The judgment of the district court granting Spragens summary judgment on his equal protection claim is reversed. Otherwise, the district court’s judgment is affirmed. 
      
      . Arthrogryposis is an irreversible and non-progressive congenital deformity of the joints. The disease has left Spragens with no use of his arms and limited use of his legs. He uses a motorized wheelchair for mobility. Despite the severity of his disability, Spragens is able to type on a computer keyboard with his toes, and works as a self-employed indexer of books.
     
      
      . It is well established that the Due Process Clause of the Fifth Amendment "encompasses equal protection principles." Mathews v.
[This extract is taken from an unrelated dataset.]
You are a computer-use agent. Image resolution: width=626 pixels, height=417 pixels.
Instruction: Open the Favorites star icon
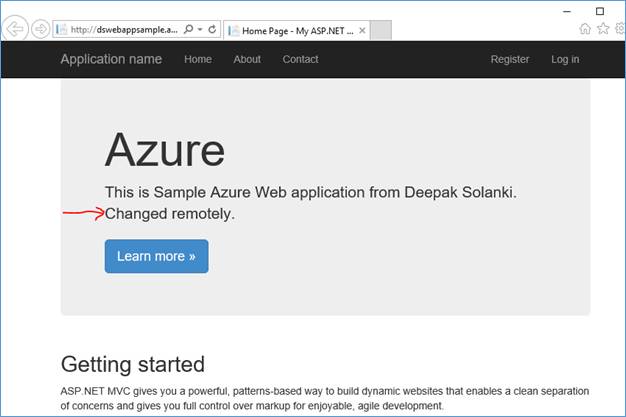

De Castro, 429 U.S. 181, 182 n. 1, 97 S.Ct. 431, 432 n. 1, 50 L.Ed.2d 389 (1976).
     
      
      . While the rational basis standard still requires “some footing in the realities of the subject addressed by the legislation,’ Heller v. Doe, — U.S. -, -, 113 S.Ct. 2637, 2643, 125 L.Ed.2d 257 (1993), the statute should be upheld if there is "any reasonably conceivable state of facts that could provide a rational basis for the classification.” FCC v. Beach Communications, Inc., - U.S. -, -, 113 S.Ct. 2096, 2101, 124 L.Ed.2d 211 (1993). The legislature is not under an obligation to produce evidence that its classification is reasonable, and indeed the classification may be based on “rational speculation unsupported by evidence or empirical data.” Id. at -, 113 S.Ct. at 2102. Legislation which confers monetary benefits is accorded a strong presumption of validity, because "Congress should have discretion in deciding how to expend necessarily limited resources.” Schweiker v. Wilson, 450 U.S. 221, 238, 101 S.Ct. 1074, 1085, 67 L.Ed.2d 186 (1981).
     
      
      . See also Tuttle v. Secretary of Health, Education & Welfare, 504 F.2d 61 (10th Cir.1974), where we held that a classification under the Social Security Act does not offend the constitution " ‘because in practice it results in some inequality.’ ” Id. at 63 (quoting Lindsley v. Natural Carbonic Gas Co., 220 U.S. 61, 78, 31 S.Ct. 337, 340, 55 L.Ed. 369 (1911)), and where we said that the test is whether the statute (or implementing regulation) manifests a patently arbitrary classification, and is utterly lacking in rational justification. Tuttle, 504 F.2d at 62.